The average deposit required by first home buyers has topped six figures as record low borrowing costs, stimulus payments and low stock levels send prices racing higher.
Recent Australian Bureau of Statistics data has revealed the national average deposit needed to secure a mortgage is now $106,743—an increase of 16 per cent since January, 2019.
It is the first time in Australia's history the average deposit has exceeded $100,000.
For first home buyers it means a longer path towards homeownership with the burden of raising a deposit—based on higher values—greater than ever.
According to comparison website Finder, which surveyed more than 1000 first-home buyers, one in four first home buyers need between five and 10 years to save a 20 per cent deposit.
More than a third of respondents—38 per cent, require between two and five years to save for their deposit.
The ACT had the largest house deposit increase since 2019, with the upfront amount required surging by 24 per cent to $117,790 as the rise in entry-level house prices exceeds wage growth.
NSW was just 1 per cent behind at 23 per cent for an average of $128,469.
The average deposit in Tasmania has climbed to $81,438, in Queensland it is now $95,784 and up to $92,784 in Western Australia.

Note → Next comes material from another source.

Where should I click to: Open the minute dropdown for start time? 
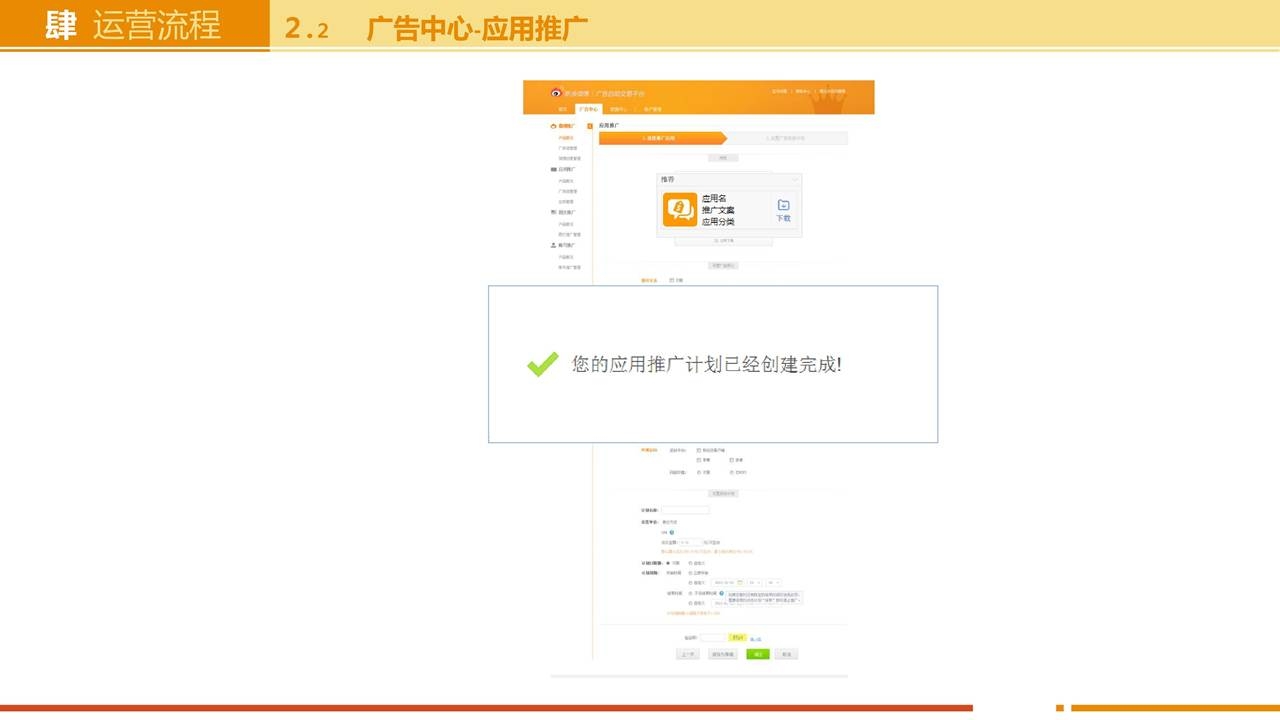point(774,582)
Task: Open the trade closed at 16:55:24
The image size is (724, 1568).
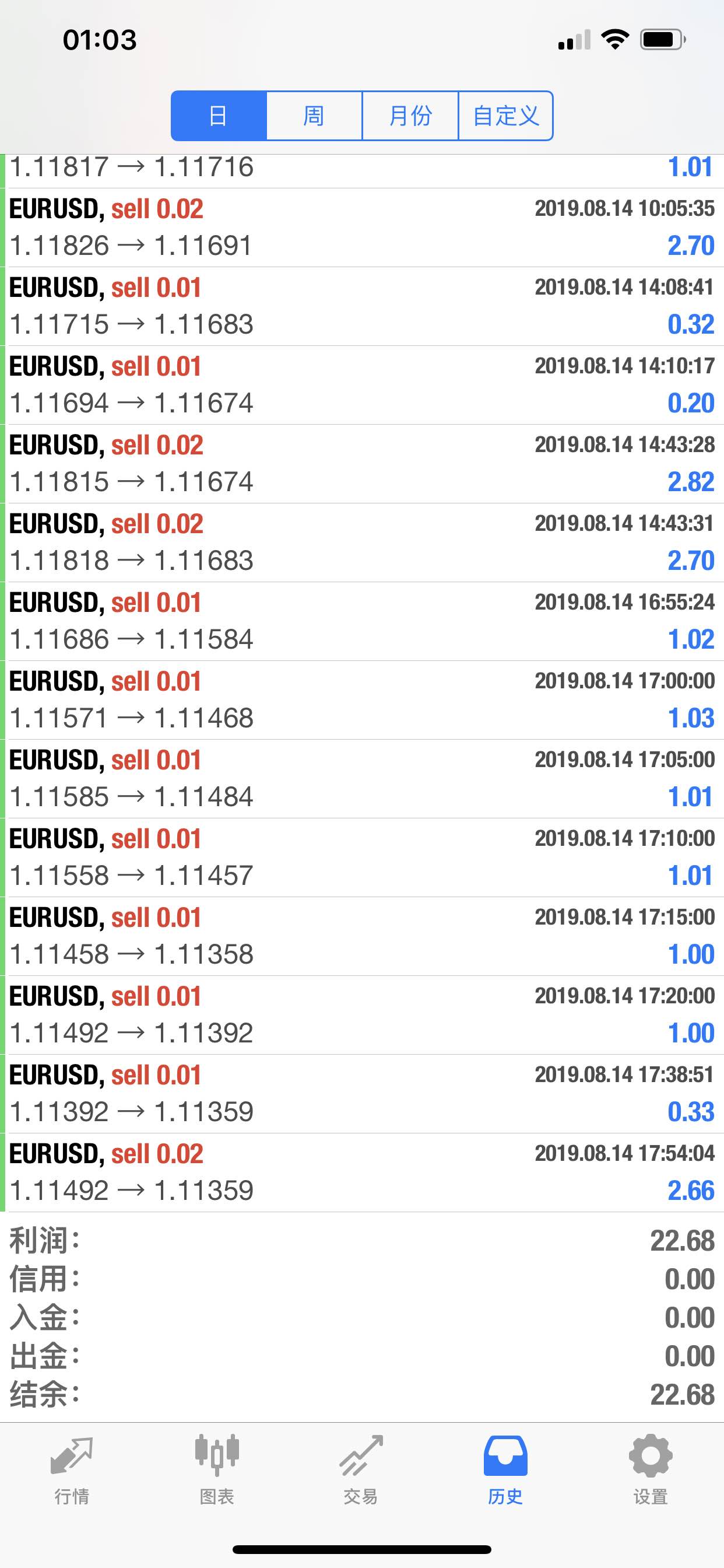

South Australia remains the only capital city offering stable conditions for first home buyers with the time to save for a deposit for a house or unit remaining the lowest in the country.
First-time buyers' new loan commitments made up 35.1 per cent of February's near-55,000 monthly loans, more than investors’ 22 per cent, and have continued to grow.
While first home buyer loan commitments fell 3.3 per cent in February, they remain near 12-year highs, up 65.8 per cent year on year.
Average first home buyer loan, deposit
|Average first home buyer loan||Average first home buyer deposit||Increase since 2019|
^Source: Finder, ABS loans data. Analysis assumes a 20 per cent deposit
The pandemic-induced downturn that gripped the nation for much of 2020 cut nearly half a year off the time needed to save for a deposit, according to figures published by the Australian Institute for Progress earlier this year.
The national figures showed an improvement due to the price falls in Australia’s two biggest cities during the quarter, even as the situation in individual cities varied.
Repayments and deposits fell in Sydney, Melbourne, and Hobart but rose in Brisbane, Adelaide, Darwin, Canberra, and Perth.
Finder spokeswoman Sarah Megginson said that saving for a house deposit is a big financial hurdle for first home buyers, with more than half of first home buyers—53 per cent—spending more than 30 per cent of their income in order to meet mortgage repayments.
“Prospective buyers are being stumped by a supercharged property market, which isn’t showing any signs of slowing down just yet,” Megginson said.
“Low interest rates have made it cheaper to pay down a mortgage, but this has pushed up property prices, making it even harder to save for a deposit.”
Record low interest rates—RBA governor Philip Lowe has said the benchmark cash rate would likely stay at 0.1 per cent for the next four years—are keeping repayments low.
Current interest rates have also pushed home values to new highs while making the return on any savings minimal.
The surging prices that last month pushed the housing market up 2.8 per cent, the fastest pace of appreciation in 32 years, have created several inflection points across the market with Sydney and Melbourne staging a full recovery from earlier downturns.
At the same time, data released by the REIA showed housing prices had soared by more than 500 per cent during the past 25 years, with the median price surging from $160,000 in 1996 to $825,000 in 2020.